I imagine this will require an awk
or a sed
command, or even cat
, but I don't understand awk
(it's another language entirely!), sed seems to only copy individual lines, and I'm not sure how to direct the cat
output into a specific spot in the template file. What I have been able to come up with so far is:
#!/bin/zsh
input_file=$1
template=$2
#Determine number of atoms
n_atoms=$(sed -n 1p $1)
#determine number of displacements
n_displacements=$(ls -1 *.xyz | wc -l)
#Create directories of the form D000
start_index=1
end_index="$n_displacements"
for ((i=start_index; i<=end_index; i )); do
# format a dirpath with the 3-digits index
printf -v dirpath 'Dd' $i
mkdir -p -- "$dirpath"
done
#Copy coordinates into template file
for file in *${n}.xyz
do sed -i -e 1,2d $file >> $TEMPFILE
do cat $TEMPFILE >> ???
(I've added the $input_file
variable so that I can find out the number of atoms - because all of the coordinate files are of the same molecule, $n_atoms
will always be the same.
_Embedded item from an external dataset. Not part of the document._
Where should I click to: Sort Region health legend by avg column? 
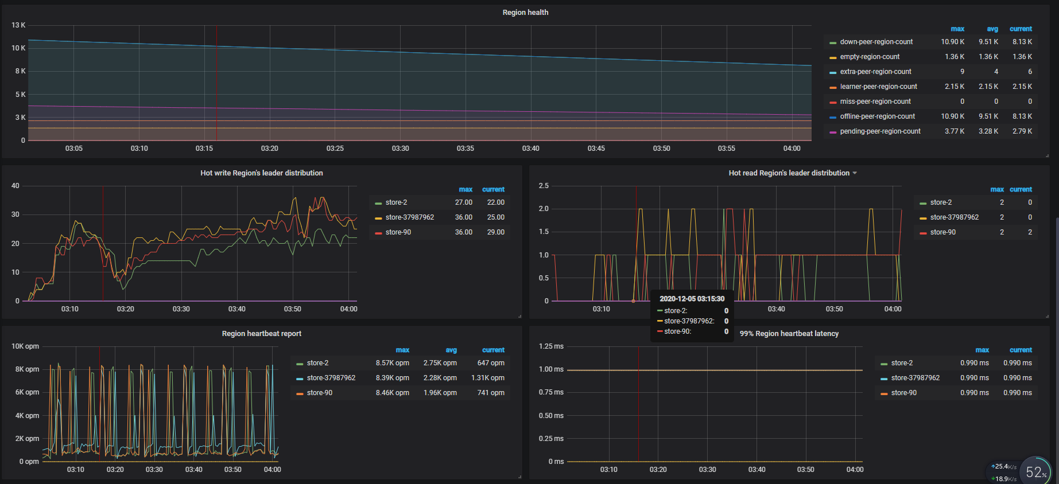pos(992,29)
I thought obtaining the number of atoms might be important to getting this script to work, but now I'm not so sure...)
It's the last part I can't figure out...
This will be the second script I've ever tried to write from scratch, so I am very inexperienced with all of this... Any help would be greatly appreciated!
CodePudding user response:
One option for template processing is the zsh
(e)
parameter expansion flag:
#!/usr/bin/env zsh
local template=${1?Template filename must be specified.}
local baseDir=${2:-'.'}
if [[ ! -f $template ]]; then
print "Template file not found: $template"
exit 1
fi
# Store the contents of the template in a variable.
local templateText=$(<${template})
local coordFile
for coordFile in $baseDir/*.xyz; do
print "Processing coordinate file: $coordFile"
# File name is in the form '....Hnnn.xyz';
# this will parse nnn from that name.
local inputNumber=$coordFile
# Remove '.xyz'.
inputNumber=${inputNumber%.xyz}
# Remove everything up to and including the 'H'.
inputNumber=${inputNumber##*H}
# Subdirectory name is based on the input number.
local outDir=$baseDir/D$inputNumber
# Create the directory if it doesn't exist.
if [[ ! -d $outDir ]]; then
mkdir $outDir
fi
# Output filename is similar to the input name,
# with a different extension.
local outFile=$outDir/${coordFile:t:r}.inp
# Remove the last 'H' in the filename, to match example
# in the question (which may have been a typo).
outFile=${outFile%H*}${outFile##*H}
print "Creating output file: $outFile"
# Store the coordinate information in a variable.
# This needs to match the variable name in the template.
local coords=$(tail -n 3 $coordFile)
# Replace the variable '$coords' in the template with
# the text from the coordinate file, using the
# (e) parameter expansion flag.
print ${(e)templateText} > $outFile
# Another option: the gnu envsubst utility.
# It's not available on every system.
# export coords=$(tail -n 3 $coordFile)
# envsubst < $template > $outFile
done
This uses several different parameter expansions; they are documented here. I'm not sure I completely followed how the files and filenames are laid out, so you may need to adapt this.
Note that template substitution can introduce some security risks, so this kind of code is only suitable for files from known processes and sources.